Research Note: Recent Books on U.S. Government Propaganda

January 4, 2010
By Kevin R. Kosar

Should government serve the people?  Or should people serve government?  Or should people serve government so that government may serve the people?  One enters this philosophical thicket whenever one speaks of government propaganda. I’ve caught word of these recent books on the topic, and hereby add them on my to-read list.

(1) James J. Kimble, Mobilizing the Home Front: War Bonds And Domestic Propaganda (College Station, TX: TAMU Press, 2006). Focuses on World War II.  For one review of the book, see J. Michael Sproule, Rhetoric and Public Affairs, vol. 11, no. 1, 2008, pp. 167-169.
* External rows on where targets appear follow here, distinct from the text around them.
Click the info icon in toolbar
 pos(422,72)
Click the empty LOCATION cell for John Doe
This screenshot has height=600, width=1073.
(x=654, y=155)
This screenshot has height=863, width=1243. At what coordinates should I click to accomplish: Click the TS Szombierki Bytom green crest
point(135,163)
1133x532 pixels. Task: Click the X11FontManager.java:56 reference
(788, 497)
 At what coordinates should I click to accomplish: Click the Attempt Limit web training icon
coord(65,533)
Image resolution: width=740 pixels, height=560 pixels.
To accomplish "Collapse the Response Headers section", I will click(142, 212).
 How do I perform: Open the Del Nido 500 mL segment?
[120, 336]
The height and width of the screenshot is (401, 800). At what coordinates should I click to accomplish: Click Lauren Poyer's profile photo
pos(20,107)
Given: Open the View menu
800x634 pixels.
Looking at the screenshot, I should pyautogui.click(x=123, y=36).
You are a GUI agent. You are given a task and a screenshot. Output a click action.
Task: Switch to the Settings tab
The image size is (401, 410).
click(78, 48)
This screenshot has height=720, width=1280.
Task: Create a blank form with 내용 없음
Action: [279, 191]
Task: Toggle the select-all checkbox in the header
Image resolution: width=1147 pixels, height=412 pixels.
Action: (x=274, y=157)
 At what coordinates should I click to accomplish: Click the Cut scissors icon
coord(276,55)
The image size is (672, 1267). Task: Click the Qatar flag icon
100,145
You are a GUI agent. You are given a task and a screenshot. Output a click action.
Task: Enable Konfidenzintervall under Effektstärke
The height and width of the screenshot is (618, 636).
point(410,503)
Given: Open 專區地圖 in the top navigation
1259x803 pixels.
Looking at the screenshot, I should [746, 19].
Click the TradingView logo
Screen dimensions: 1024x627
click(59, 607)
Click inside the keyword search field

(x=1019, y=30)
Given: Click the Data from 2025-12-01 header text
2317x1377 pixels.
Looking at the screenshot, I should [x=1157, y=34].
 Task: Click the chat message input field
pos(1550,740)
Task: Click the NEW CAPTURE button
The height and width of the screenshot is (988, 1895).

(2) Alan Axelrod, Selling the Great War: The Making of American Propaganda (New York: Palgrave Macmillan, 2009). The publisher describes this book on World War I propaganda thus:

Selling the Great War is the story of maverick journalist George Creel and the epoch-making government agency he built and led using the emerging industries of mass advertising and public relations to convince isolationist America to join World War I.  Authorized by President Woodrow Wilson and created and run by Creel, the Committee on Public Information had one goal: to monopolize every medium and and avenue of communication in order to forge a nation of warriors for democracy.

(3) Susan A. Brewer, Why America Fights: Patriotism and Propaganda from the Philippines to Iraq (New York: Oxford University Press, 2009).  The publisher describes this history of 2oth century U.S. propaganda thus:

On the evening of September 11, 2002, with the Statue of Liberty shimmering in the background, television cameras captured President George W. Bush as he advocated war against Iraq. This carefully stage-managed performance, writes Susan A. Brewer, was the culmination of a long tradition of sophisticated wartime propaganda in America.  In Why America Fights, Brewer offers a fascinating history of how successive presidents have conducted what Donald Rumsfeld calls “perception management,” from McKinley’s war in the Philippines to Operation Iraqi Freedom.